Tekan Kasus Bullying di Sekolah, DPR Minta Pemerintah Perbanyak Kegiatan Siswa
Wakil Ketua Komisi X Dewan Perwakilan Rakyat (DPR) Dede Yusuf menilai pemerintah perlu melakukan langkah antisipatif untuk mencegah kasus bullying terus terjadi di Indonesia. Ia menyebutkan salah satu caranya adalah dengan menggalakan kegiatan ekstrakurikuler.
Menurut Dede berbagai kegiatan di luar kurikulum sekolah bisa menjadi wadah siswa dalam membangun karakter. Di sisi lain, Dede juga mengusulkan agar kegiatan murid di luar ruangan diperbanyak sehingga fungsi motorik juga energi anak lebih maksimal dialihkan pada hal positif.

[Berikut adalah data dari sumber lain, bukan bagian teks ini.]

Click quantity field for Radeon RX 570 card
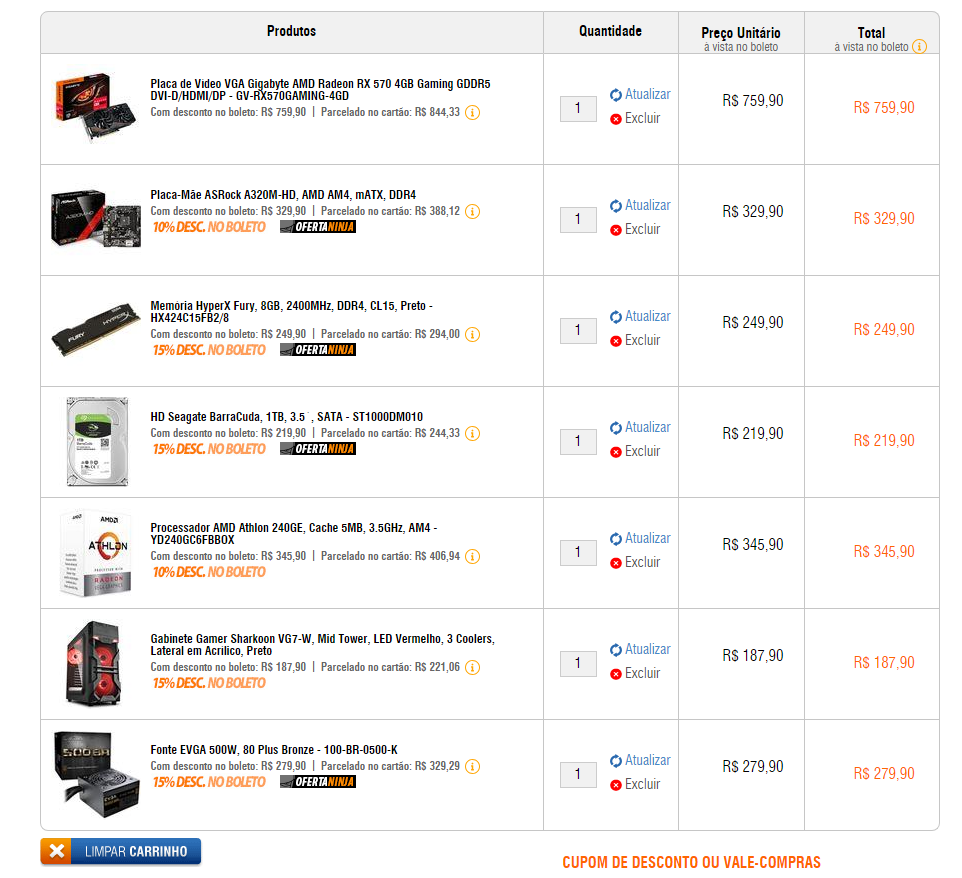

"Pihak sekolah bisa menghidupkan kembali ekskul seperti Pramuka, tapi Pramuka harus ada kegiatan di luar ruangannya bukan hanya soal baju, intinya dimaksimalkan aktivitas luar ruangan agar dapat membentuk pendidikan karakter yang baik," kata Dede.

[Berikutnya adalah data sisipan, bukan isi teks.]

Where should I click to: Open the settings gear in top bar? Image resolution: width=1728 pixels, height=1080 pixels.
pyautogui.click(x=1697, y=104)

Ia berpandangan, terdapat tiga faktor penyebab bullying di lingkungan sekolah. Pertama, pihak sekolah menjadikan bullying sebagai sesuatu hal yang lumrah. Kedua, satgas anti-bullying yang dibentuk berdasarkan Permendikbud itu tidak jalan.
Faktor ketiga menurut Dede bisa berkaitan dengan kemungkinan guru ataupun juga tenaga pengajar yang takut dengan siswanya. "Nah, kenapa takut dengan siswanya, ini yang harus diselidiki apakah karena faktor ekonomi, faktor keuangan, faktor jabatan atau apapun juga," kata dia.

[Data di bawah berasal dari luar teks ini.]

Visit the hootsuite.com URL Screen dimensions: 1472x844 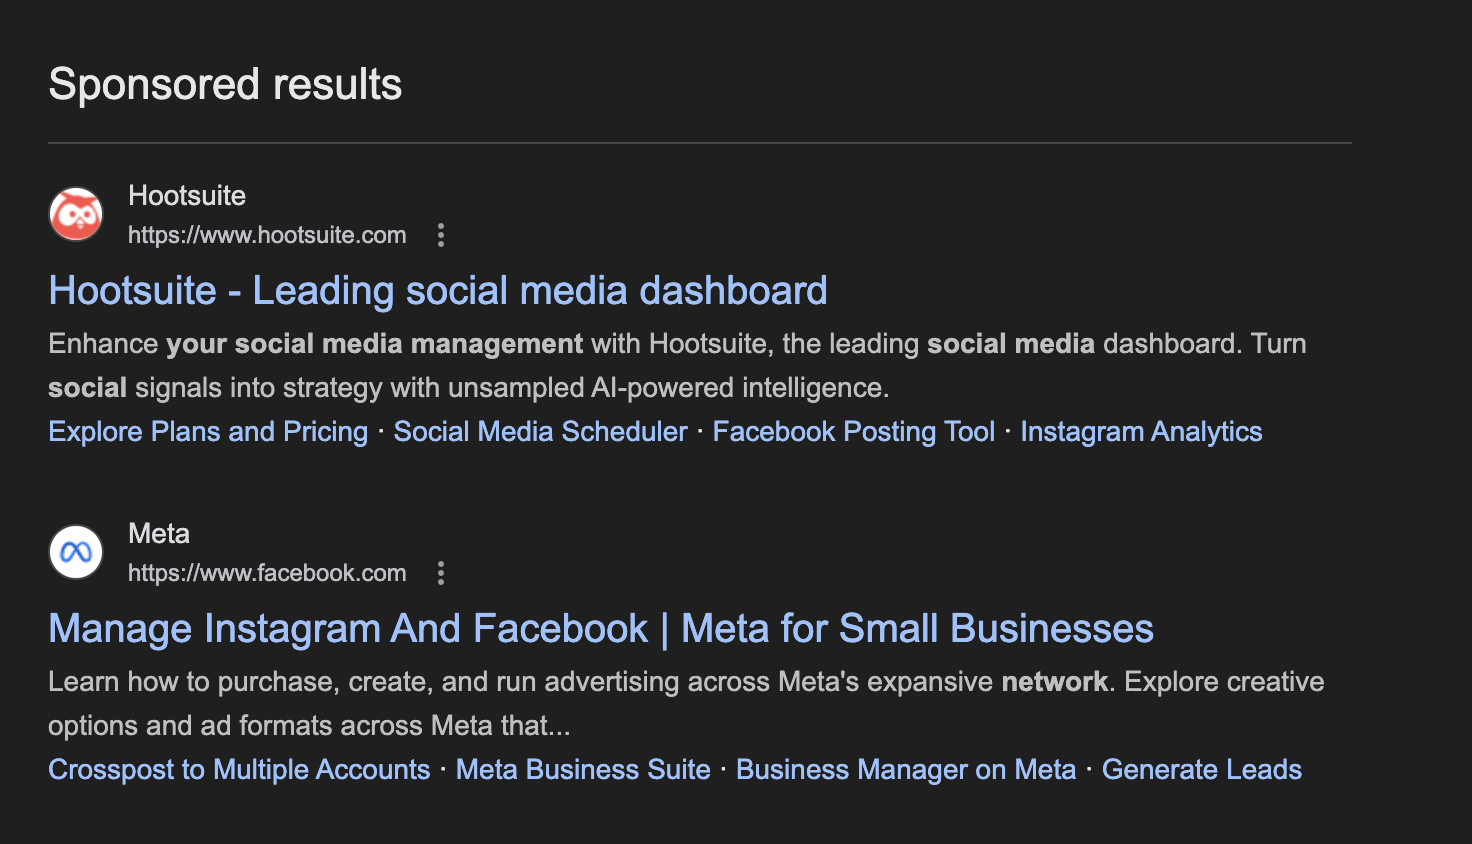(x=266, y=235)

Pada kesempatan yang sama Dede mengomentari kasus perundungan siswa SMA Binus Simprug, Jakarta. Ia mengatakan, Binus perlu diperiksa dan disanksi.
Ia mengatakan DPR telah meminta kepada Kemendikbud menegur dan memberi sanksi sekolah jika melakukan pembiaran kejadian bullying di lingkungan sekolah. Terkait sanksi, Dede meyerahkannya pada pemerintah. Namun ia menggarisbawahi perlunya efek jera.
"Hukuman itu bisa bentuk administratif, bisa juga dalam bentuk skala aturan. Ini saya pikir yang paling tepat, dan yang bisa memberikannya adalah dari Pemerintah sendiri. Baik dinas pendidikan dan kementerian pendidikan," kata Dede.
Berdasarkan data Federasi Serikat Guru Indonesia (FSGI), kasus bullying di sekolah pada tahun 2023 meningkat dari 21 kasus pada tahun 2022 menjadi 30 kasus. Dari 23 kasus bullying yang tercatat oleh FSGI pada Januari hingga September 2023, 50% terjadi di jenjang SMP 23% di jenjang SD 13,5% di jenjang SMA, dan 13,5% di jenjang SMK.
Faktor lain penyebab perundungan, kata Dede, yakni adanya anak-anak yang memiliki superior complex atau anak merasa menjadi dominan sehingga timbul rasa menguasai sekolah.